Do this: How might the memoir passage below, about being dismissed from a summer institute for science teachers, go on? Continue it from its last sentence.

Selected excerpt:
The Northern position was an NSA-sponsored summer Institute for
Teachers of the Sciences. Most of the attendees were high school science
teachers, most of the lecturers were visitors. There were also a number of
regular college students in attendance that summer, many of them living in the
dorms. I became friendly with many of them. I participated in several evening
bull sessions with the students wherein I told of my own exploits at UCSB and
encouraged one and all to “Question Authority.” Well, word got back to Boynton
that I was promulgating subversion among Northern students and I was summarily
called in—this after 2½ weeks of the session—and told that my services would
now no longer needed. I was given my full pay as severance and there I was, fired from my first job. As this was,
apparently, not going to affect my
career, I could have cared less, but I was embarrassed. I returned, somewhat
chastened, to Cambridge, and the beginning of a graduate career.

Collected material:
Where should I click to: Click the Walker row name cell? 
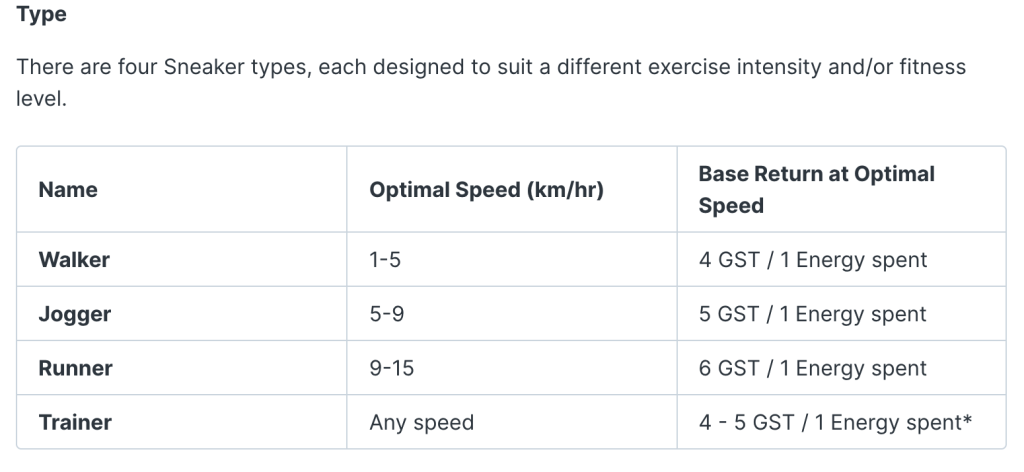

Exercise result:
My biggest initial help came from Dr. Sydney Smith, Tutor in Natural
Sciences at St. Catharine’s, University Lecturer in Embryology, and member of
the History & Philosophy of Science Committee. Sydney was always helpful, but he was equally on an
on-going ego trip. He was a relative non-achiever—though he did excellent work—who
had to make it up by demeaning those under him. He incessantly told us what
relatively uneducated, sometimes stupid, always ignorant, lot we were. Nonetheless,
out of these meetings, we did obtain vital—and helpful—information.
But Sydney did introduce me to The
Whim, Cambridge’s venerable (now
gone—replaced by a Liberty store)
tea-room. Many an hour was spent talking, visiting, and, occasionally, picking
up girls there. I can remember a whole range of characters from there, from
Elie Zahar, now LSE’s eminent philosopher of science, to Ivan the Terrible
Driving Instructor. The latter was a local Englishman who so very much wanted
to be part of our “crowd;” he also recognized the opportunities that we had
found at the Whim for picking up
girls. Ivan would invariably come in at tea-time and plop himself down with one
of us. But when an attractive group of girls would come in, this gaunt and
somewhat thick-witted chap would hop up and, uninvited, join their table. Ivan
was the only man who I believed could clear out the entire place, simply by
hopping from table to table and precipitating hurried departures!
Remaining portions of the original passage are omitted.